Background: Staphylococcal Scalded Skin Syndrome (SSSS) is caused by a special type of Staphylococcus aureus (S.aureus) which can produce exfoliative toxins. The generalized SSSS is recommended to be admitted and treated with intravenous antibiotics. However, there were limited reports on whether personal and clinical factors can have impacts on the duration of intravenous antibiotic application for pediatric patients with generalized SSSS.We performed a study to assess the factors affecting intravenous antibiotic treatment course of SSSS patients. Additionally, the positive culture rates of S.aureus in different samples and the antibiotic-resistant profile were investigated. Methods: 219 patients with generalized SSSS were included. Gender, age, area, season, maximum axillary temperature, white blood cell(WBC) count, C-reactive protein (CRP) level, types of intravenous antibiotics, and types of external antibiotics were recorded as the baseline. Simple linear regression was applied in the univariate analysis to determine the variables with statistical significance and then these variables were further examined in multivariate linear regression model.

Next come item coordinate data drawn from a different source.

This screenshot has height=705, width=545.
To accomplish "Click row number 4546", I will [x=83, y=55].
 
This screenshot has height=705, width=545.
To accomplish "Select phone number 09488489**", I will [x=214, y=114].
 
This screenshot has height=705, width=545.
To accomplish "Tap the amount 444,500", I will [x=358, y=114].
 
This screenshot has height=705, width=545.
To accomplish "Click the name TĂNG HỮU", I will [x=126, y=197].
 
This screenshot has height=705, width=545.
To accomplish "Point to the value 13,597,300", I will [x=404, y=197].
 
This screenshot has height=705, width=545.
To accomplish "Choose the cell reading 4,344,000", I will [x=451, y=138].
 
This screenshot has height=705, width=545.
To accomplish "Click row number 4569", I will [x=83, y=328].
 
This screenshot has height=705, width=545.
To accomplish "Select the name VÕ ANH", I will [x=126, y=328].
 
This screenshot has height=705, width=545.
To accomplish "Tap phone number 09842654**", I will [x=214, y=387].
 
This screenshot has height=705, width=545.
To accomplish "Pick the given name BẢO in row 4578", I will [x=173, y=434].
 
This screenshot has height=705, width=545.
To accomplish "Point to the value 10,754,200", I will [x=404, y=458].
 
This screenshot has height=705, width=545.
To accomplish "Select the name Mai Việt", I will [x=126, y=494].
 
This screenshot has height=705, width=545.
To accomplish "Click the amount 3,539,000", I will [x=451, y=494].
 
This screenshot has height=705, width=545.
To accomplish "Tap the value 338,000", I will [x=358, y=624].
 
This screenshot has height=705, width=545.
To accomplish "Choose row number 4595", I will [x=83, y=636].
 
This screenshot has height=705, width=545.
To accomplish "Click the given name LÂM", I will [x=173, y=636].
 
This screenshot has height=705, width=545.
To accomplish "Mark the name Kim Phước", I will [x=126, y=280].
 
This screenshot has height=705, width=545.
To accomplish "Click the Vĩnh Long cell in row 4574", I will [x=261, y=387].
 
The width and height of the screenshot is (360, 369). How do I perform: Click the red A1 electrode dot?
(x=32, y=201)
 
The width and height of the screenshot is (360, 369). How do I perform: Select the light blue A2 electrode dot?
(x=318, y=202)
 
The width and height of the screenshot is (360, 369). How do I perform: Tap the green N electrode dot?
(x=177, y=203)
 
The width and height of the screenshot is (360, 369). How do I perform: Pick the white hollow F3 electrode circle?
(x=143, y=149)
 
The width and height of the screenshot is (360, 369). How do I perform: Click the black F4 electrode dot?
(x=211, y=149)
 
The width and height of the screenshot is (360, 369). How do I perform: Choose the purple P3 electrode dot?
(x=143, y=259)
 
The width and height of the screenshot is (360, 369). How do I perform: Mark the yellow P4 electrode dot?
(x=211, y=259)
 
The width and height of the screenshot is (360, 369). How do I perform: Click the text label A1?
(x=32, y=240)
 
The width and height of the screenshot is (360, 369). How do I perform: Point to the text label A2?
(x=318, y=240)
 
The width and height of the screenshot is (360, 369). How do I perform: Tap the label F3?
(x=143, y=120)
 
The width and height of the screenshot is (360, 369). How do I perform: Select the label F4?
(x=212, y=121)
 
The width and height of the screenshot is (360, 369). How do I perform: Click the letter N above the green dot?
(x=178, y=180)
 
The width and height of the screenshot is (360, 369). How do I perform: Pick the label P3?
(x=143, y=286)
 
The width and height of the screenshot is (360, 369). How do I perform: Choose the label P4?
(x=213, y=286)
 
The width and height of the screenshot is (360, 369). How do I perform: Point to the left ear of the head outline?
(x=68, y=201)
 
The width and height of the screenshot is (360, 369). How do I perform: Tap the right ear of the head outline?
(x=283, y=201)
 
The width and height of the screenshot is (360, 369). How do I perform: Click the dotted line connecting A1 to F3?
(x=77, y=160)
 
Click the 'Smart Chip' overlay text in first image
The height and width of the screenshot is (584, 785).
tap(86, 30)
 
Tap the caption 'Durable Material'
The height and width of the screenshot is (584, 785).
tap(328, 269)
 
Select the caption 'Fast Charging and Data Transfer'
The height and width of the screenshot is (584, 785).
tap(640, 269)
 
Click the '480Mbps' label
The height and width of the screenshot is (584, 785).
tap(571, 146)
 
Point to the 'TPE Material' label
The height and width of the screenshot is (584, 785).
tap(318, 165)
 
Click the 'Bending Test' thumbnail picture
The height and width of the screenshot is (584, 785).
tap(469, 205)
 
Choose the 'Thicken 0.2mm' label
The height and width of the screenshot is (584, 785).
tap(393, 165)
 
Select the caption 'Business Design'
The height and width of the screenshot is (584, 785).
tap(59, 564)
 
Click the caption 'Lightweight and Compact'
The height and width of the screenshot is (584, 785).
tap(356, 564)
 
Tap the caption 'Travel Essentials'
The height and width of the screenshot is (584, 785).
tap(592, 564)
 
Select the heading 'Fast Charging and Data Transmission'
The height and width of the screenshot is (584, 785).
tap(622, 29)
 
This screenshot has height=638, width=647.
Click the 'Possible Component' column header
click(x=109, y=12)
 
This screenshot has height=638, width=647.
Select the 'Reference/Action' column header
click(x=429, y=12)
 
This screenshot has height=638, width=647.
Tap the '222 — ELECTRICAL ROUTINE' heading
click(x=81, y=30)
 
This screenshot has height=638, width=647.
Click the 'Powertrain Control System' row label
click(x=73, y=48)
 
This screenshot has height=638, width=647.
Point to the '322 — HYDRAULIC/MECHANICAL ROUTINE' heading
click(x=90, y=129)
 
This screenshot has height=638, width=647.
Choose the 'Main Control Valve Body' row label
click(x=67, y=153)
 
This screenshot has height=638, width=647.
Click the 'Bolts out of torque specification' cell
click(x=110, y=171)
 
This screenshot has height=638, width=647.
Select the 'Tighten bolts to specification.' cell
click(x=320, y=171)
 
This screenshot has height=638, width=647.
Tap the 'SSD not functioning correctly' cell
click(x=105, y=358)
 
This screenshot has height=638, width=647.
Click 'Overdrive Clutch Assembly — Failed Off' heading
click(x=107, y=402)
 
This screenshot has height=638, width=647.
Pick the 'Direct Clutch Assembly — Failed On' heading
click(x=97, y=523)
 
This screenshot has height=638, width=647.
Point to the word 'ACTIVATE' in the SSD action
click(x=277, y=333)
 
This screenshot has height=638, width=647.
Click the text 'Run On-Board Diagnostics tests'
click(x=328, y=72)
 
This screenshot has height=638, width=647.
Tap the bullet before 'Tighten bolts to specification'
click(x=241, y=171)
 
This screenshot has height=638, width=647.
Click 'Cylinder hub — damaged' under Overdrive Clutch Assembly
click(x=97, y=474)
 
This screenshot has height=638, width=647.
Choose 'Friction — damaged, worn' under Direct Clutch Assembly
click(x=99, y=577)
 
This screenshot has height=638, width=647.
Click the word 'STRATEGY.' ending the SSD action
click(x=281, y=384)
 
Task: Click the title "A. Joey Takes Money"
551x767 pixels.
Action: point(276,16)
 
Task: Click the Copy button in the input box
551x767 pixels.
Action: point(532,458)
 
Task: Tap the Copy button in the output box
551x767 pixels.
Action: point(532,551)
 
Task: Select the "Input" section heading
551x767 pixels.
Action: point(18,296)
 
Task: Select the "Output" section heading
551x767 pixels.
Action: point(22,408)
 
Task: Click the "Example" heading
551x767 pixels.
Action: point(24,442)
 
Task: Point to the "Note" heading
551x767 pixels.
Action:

The positive culture rates of S.aureus in different samples and the drug sensitivity results were statistically compared by Fisher’s exact test and pairwise Chi square test respectively. Results: According to the multiple linear regression, older ages (β=-0.01, p <0.05) and external application of fusidic acid (β=-1.57, p <0.05) were associated with shorter treatment course, elevated leukocytes (β=0.11, p <0.001) and CRP level (β=1.64, p <0.01) were associated with longer treatment course. The positive culture rates of periorificial (54.55%) and throat swabs (30.77%) were higher than the ones of blood samples (5.97%) (p <0.01). The resistant rates of levofloxacin (8.33%), gentamycin (8.33%), tetracycline (25%), oxacillin (8.33%), vancomycin (0%) were significantly lower than the ones of erythromycin (100%), trimethoprim-sulfamethoxazole (TMP/SMX) (83.33%), clindamycin (91.67%), penicillin G(100%) (p <0.001).Conclusion: Elevated leukocytes and CRP level indicated prolonged intravenous antibiotic treatment course. Older ages and external application of fusidic acid helped to reduce the treatment course. Periorificial and throat swabs were useful to identify causative S.aureus. Oxacillin and vancomycin resistance was rare and clindamycin resistance was common. Clindamycin monotherapy for SSSS should be avoided.